In a state of the nation address on Thursday, the Russian strongman boasted of a new array of weapons including a nuclear-powered cruise missile, a nuclear-powered underwater drone, and a new hypersonic missile that he claims are unparalleled in strength and would render any NATO missile defense system “useless.”
“I want to tell all those who have fueled the arms race over the last 15 years, sought to win unilateral advantages over Russia, introduced unlawful sanctions aimed to contain our country’s development: all that you wanted to impede with your policies have already happened,” Putin declared. “You have failed to contain Russia.”
Putin’s speech was accompanied by a series of computer-generated images showing the strength of his underwater drone, which he says operates at a speed ten times faster than a typical vessel, making it near impossible to intercept.
“No one in the world has anything like that,” he said. “It may appear someday, but by that time we will develop something new.”
Such developments are seen largely as a response to President Donald Trump’s substantial increase of the U.S. military budget, to which Russia has repeatedly threatened a reaction.
“No one has listened to us,” he continued. “You listen to us now.”
Putin insisted that such military developments are purely for defensive purposes and will eventually “guarantee global peace.”
“We will interpret any use of nuclear weapons against Russia and its allies no matter how powerful they are, of low, medium or any other yield, as a nuclear attack,” he said. “It will trigger an immediate answer with all the consequences stemming from it.
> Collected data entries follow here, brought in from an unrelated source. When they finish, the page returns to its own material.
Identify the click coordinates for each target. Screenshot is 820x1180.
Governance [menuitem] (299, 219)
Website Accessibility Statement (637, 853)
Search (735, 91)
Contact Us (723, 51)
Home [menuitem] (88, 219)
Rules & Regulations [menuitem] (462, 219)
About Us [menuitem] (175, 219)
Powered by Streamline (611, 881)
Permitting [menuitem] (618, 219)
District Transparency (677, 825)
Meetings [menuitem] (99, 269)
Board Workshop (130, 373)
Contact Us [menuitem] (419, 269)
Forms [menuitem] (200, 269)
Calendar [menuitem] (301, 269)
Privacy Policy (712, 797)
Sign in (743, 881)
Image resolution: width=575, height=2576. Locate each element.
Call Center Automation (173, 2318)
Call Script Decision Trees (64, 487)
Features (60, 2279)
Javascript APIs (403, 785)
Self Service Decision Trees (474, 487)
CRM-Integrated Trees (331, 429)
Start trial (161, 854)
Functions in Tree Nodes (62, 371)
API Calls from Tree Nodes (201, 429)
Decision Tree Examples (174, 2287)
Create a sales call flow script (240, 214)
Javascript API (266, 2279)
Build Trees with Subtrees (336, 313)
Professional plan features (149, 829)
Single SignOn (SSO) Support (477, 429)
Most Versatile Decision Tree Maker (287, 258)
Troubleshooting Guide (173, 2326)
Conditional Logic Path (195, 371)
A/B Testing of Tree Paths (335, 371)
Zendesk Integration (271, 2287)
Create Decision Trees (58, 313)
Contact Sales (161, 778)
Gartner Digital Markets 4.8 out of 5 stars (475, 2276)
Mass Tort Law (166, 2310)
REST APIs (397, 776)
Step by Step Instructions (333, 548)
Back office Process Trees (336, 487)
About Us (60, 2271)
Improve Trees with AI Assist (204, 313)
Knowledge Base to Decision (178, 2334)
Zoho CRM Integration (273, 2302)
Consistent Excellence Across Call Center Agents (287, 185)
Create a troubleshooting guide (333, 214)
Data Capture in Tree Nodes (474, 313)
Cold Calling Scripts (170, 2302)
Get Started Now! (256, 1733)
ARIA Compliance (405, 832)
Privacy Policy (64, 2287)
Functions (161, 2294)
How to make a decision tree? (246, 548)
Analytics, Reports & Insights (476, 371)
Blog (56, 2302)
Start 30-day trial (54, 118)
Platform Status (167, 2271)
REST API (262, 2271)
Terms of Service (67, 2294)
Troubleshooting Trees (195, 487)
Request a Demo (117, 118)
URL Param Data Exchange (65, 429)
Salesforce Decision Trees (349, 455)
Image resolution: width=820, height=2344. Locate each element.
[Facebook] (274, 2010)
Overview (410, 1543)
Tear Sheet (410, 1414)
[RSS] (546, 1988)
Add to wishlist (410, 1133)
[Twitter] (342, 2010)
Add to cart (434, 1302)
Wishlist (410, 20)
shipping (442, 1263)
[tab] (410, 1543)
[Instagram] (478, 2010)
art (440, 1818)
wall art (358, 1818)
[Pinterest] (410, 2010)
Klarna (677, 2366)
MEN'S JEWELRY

No one should have any doubts about it.”
“We aren’t threatening anyone, we aren’t going to attack anyone, we aren’t going to take anything from anyone,” he added. “The growing Russian military power will guarantee global peace.”
Putin’s speech comes weeks before Russia’s presidential election, which he is widely expected to win amid concerns over its democratic legitimacy.
There are currently seven opposition candidates running against Putin, although many have faced claims that they are in fact part of a ‘controlled opposition’ designed to guarantee Putin’s return to the presidency for another six years.
The most popular opposition candidate, anti-corruption campaigner Alexei Navalny, is barred from running and has called for a boycott of the election which he argues will be rigged in Putin’s favor.
The first round of voting will be held on Sunday, March 18.